By Berlinda Recacho
It's all coming back to me now, how much I wanted to be Natalie Merchant in the early Nineties. She was the kind of cool that I found both accessible and aspirational: the brunette bob, the swingy dresses, that rich voice with its odd cadence and accent of unplaceable region. I liked the air of mystery she conveyed --enigmatic and reserved -- as distinct from other women fronting bands as her group 10,000 Maniacs was from the other music of the day. Her bookish, literate songs made the world a more interesting and occasionally scarier place. I listened to the Maniacs out of order, always with several years between each discovery. My classmates and I sang "Trouble Me" and "You Happy Puppet" from 1989's Blind Man's Zoo on the car trip to our high school Latin state competition. Then I discovered In My Tribe from 1988 and loved all of it completely. The appearance of Our Time in Eden was a surprise; "These Are Days" --on constant rotation on WHFS around this area -- was, and still is a favorite. At the 1993 Inaugural Ball she dueted with Michael Stipe of R.E.M. and later that year, the Maniacs’ cover of Patti Smith's "Because The Night" on MTV's "Unplugged" program became their highest charting single. When Merchant left the band to go off on her own, I was heartbroken. I put her in a time capsule, tucked it away in my memories and forgot where I stashed the map.

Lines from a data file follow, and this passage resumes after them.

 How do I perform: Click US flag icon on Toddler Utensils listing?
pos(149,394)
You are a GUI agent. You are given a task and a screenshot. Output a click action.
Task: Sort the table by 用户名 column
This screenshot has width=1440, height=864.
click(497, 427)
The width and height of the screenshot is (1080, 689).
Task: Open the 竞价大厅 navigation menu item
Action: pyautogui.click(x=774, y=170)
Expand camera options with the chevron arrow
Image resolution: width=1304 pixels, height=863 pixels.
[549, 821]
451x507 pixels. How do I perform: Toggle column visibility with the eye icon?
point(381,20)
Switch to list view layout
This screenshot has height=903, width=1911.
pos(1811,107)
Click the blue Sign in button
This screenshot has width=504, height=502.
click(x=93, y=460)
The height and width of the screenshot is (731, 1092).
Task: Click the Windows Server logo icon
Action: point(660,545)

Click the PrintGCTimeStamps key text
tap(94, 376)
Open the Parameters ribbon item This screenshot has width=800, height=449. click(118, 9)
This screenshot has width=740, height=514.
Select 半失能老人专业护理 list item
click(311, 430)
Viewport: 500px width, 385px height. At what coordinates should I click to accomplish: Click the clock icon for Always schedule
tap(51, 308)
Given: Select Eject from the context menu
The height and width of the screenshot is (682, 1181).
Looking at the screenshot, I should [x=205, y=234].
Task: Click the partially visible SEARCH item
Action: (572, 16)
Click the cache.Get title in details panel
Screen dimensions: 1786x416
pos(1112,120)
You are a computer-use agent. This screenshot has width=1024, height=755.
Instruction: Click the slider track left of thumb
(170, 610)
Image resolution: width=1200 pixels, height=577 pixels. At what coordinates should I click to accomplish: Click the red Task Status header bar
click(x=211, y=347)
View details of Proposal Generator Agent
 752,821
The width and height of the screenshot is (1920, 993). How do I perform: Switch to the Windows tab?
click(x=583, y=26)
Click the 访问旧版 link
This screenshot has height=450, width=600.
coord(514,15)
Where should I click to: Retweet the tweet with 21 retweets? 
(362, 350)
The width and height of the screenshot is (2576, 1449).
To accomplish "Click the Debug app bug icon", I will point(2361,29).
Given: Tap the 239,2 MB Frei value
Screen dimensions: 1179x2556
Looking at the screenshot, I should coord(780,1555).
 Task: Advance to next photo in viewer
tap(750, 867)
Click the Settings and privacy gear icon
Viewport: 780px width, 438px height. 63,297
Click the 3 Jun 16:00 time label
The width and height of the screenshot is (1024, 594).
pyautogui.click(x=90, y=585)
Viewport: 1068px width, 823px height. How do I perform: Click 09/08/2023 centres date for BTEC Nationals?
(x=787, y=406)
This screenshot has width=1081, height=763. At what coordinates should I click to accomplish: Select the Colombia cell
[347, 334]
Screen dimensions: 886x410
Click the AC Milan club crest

Nostalgia -- a sentimental longing or wistful affection for the past, typically for a period or place with happy personal associations -- is a powerful force. Art is basically the only thing that can tame it. I recently watched a film titled Nostalgia by the auteur Andrei Tarkovsky: a series of dreamlike images that open into each other and overlap and recur, the haunted recollections of a poet in exile. Natalie Merchant similarly operates within these bounds of recollection and remembrance. She casts her storytelling net wide to capture even scenes you'd like to forget. Her scope reminds me of an art installation I once encountered, one which began with an invitation into an impossibly dark space, with warnings and disclaimers that visibility would be limited by the darkness. Halfway in, I froze and refused to go any further. Merchant hones in on the fact that we are aware that we're afraid of the dark, both literally and figuratively. Throughout her career, she's written songs that I've found difficult to listen to because they describe this fear with bleak and sorrowful accuracy. Merchant has never seemed afraid to tackle a difficult subject or an unpopular point of view, staying true to the activist/protest era of her formative years. There's a melancholy inherent in all her work, where even an upbeat tune belies a darkness that can seep through the lyrics. I've always admired her for this ability, though at times it can be too much to bear.
When I learned that Merchant was releasing Keep Your Courage, her first album of new music since 2014, I was intrigued, and perhaps a little apprehensive about how to approach these new songs. I compared and contrasted some of the new tracks to Merchant's canon. The gentle "Song of Himself" pays tribute to transcendentalist poet Walt Whitman as "Hey Jack Kerouac" served as a fitting tribute to the pioneers of the Beat generation. "Sister Tilly" is a quiet epilogue, the bookend of a life that might have started with In My Tribe's ebullient wedding song, "My Sister Rose". Merchant's observations are studied and reserved, but no less powerful: "Oh Miss Tilly, I think you should know/Everyone's missing you here/With your hair in a mess/and your outdated dress/when Halston was all the rage/back in your Chelsea Girl days." The timbre of Merchant's voice has deepened, but she can still traverse her familiar vocal range; the high notes especially retain flickers of recognition. In the first two tracks, she is joined by Abena Koomson-Davis (of the group Van Davis), who echoes a younger Merchant. "Big Girls" and "Come On Aphrodite" sound like duets between the same woman at different points in her life. "Girls" is a richly imagined interior monologue in case of emergency. In "Aphrodite", entreaties to the "Flower of the ocean/pearl of the sea" to "make me love" resound through the ages. The Sixties-inspired soul, complete with horn section, calls to mind Our Time in Eden's rollicking "Candy Everybody Wants" and "Few and Far Between".
But not everything on Keep Your Courage is a pastiche of what came before. "Tower of Babel" incorporates Latin brass in an alluring tango, attempting communication through music when words fail. "Narcissus", my favorite track on the album, is the perfect balance of sadness and beauty, a dynamic blend of blues and strings. This is Natalie Merchant at the height of her powers; when she sings, "But I was drawn to you like those ships of fools that had gone before/Drawn by your haunting voice/but never/but never reached the shore," you can't turn away, not that you want to.
Aging gracefully is the myth of marketing, a siren song that veers your ship into rocks and wrecks and ruin, but Natalie Merchant is not buying what they are selling. Even as a young woman, she occupied her own strange space, inscrutable and mysterious. Her dark hair might have turned to silver, but she is intrinsically made of the same substance that made her so compelling nearly forty years ago. In Keep Your Courage, she charts the passing of time as an older version of herself, with no apologies.